ハルナック・ハウスでの出会い—額田晉のヨーロッパ視察

1936年3月より、本学創立者のひとり額田晉は最新の研究施設や自身の研究内容に関する批評を求めてヨーロッパに半年間滞在しました。

その際、2カ月間滞在したのがドイツ・ベルリンの郊外ダーレムに位置するカイザー・ヴィルヘルム協会のハルナック・ハウス(Harnack Haus)でした。協会の初代総裁であったドイツの神学者アドルフ・ハルナックの名を冠するこの建物は、カイザー・ヴィルヘルム協会に国外から集った研究者のための宿泊施設を兼ねたクラブハウスとして機能していました。

晉はここでドイツの地方の医学校を卒業した女性に出会っており、この時のことについて1936年9月号の学内広報誌『高峯』の巻頭言で語っています。その女性は医師資格試験を受験するためにベルリンに来ていましたが、ハルナック・ハウスに滞在していた目的は受験とは関係なく、自身の研究に必要な誘導体をカイザー・ヴィルヘルム化学研究所で作るためであったといいます。
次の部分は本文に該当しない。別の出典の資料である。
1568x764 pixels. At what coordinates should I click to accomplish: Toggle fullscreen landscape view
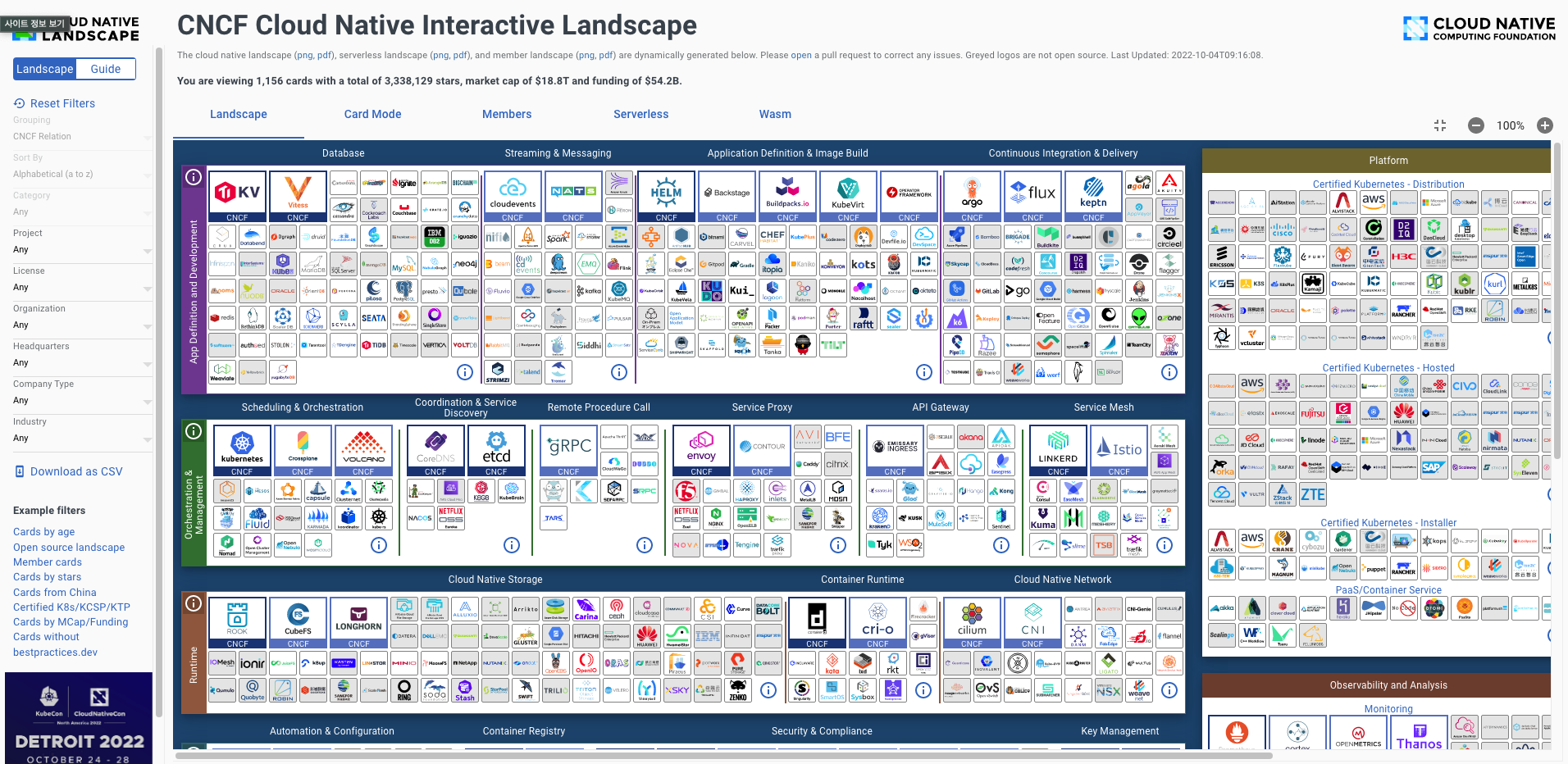[1440, 125]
「ドイツ青年学徒の研究心の旺盛な事は此の例によっても知る事が出来ます。私はわが校の学生諸姉が自分から進んで研究する心持ちになられん事を切に希望します。学生諸姉の心持ちさへ向上すれば講義なぞは出来るだけ簡単にし本を読んで理解し得るだけにすればそれでよいのです。(原文ママ)」

記事の中で晉はこのように述べ、ドイツの若者たちを見習って自ら研究に励みなさい、と帝国女子医学薬学専門学校の学生たちに発破をかけていました。当時、晉は同校の校長を務めていたため、帰国後も学生たちにヨーロッパでの出来事について様々な場所で語っていました。

※画像は晉が家族に宛てた絵葉書に印刷されていたハルナック・ハウスです。